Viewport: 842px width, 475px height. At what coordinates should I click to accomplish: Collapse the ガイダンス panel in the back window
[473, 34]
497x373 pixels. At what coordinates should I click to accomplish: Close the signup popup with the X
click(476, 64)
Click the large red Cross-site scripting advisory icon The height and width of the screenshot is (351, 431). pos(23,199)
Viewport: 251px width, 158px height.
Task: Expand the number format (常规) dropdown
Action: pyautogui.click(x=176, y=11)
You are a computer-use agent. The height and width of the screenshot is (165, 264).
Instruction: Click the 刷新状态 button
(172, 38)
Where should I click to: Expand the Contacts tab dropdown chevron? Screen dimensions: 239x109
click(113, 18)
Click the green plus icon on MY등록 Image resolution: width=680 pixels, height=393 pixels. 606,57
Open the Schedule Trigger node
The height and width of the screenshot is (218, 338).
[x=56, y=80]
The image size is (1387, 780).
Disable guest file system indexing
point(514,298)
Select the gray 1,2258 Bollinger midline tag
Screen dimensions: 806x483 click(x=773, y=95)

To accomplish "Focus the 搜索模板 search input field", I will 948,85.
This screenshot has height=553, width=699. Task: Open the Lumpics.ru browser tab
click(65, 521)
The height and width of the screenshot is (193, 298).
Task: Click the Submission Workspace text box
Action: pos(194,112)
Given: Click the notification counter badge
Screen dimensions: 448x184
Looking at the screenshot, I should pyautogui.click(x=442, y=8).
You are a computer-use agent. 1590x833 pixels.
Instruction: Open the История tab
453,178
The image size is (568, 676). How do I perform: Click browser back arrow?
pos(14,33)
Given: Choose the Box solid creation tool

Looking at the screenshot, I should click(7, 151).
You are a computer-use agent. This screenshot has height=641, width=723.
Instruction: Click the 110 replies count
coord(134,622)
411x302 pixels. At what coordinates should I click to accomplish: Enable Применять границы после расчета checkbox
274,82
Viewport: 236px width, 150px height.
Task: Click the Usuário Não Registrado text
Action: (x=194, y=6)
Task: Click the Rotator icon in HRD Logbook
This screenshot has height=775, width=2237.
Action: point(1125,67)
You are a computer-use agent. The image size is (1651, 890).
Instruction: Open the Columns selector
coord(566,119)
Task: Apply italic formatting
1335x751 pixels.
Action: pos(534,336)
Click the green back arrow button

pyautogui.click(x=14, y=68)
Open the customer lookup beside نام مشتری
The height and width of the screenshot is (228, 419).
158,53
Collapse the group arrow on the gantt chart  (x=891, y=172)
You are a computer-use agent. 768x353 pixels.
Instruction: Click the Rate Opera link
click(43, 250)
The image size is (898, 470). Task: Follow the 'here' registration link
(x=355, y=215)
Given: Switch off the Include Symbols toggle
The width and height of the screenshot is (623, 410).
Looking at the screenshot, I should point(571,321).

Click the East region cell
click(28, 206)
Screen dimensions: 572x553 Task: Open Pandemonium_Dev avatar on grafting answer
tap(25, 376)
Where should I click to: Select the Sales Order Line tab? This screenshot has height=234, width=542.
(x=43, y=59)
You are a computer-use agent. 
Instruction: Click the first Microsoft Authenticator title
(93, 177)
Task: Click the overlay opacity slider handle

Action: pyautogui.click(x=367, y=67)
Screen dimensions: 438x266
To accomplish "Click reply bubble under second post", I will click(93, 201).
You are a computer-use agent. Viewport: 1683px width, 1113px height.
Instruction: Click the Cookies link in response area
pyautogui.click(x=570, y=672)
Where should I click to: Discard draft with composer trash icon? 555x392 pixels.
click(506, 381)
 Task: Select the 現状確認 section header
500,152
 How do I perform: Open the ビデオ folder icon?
========================
▶ [Task statement]: Tally the lines in the records above that include the word "agent", and reply with the number alone.

▶ [Solution for this exercise]: 7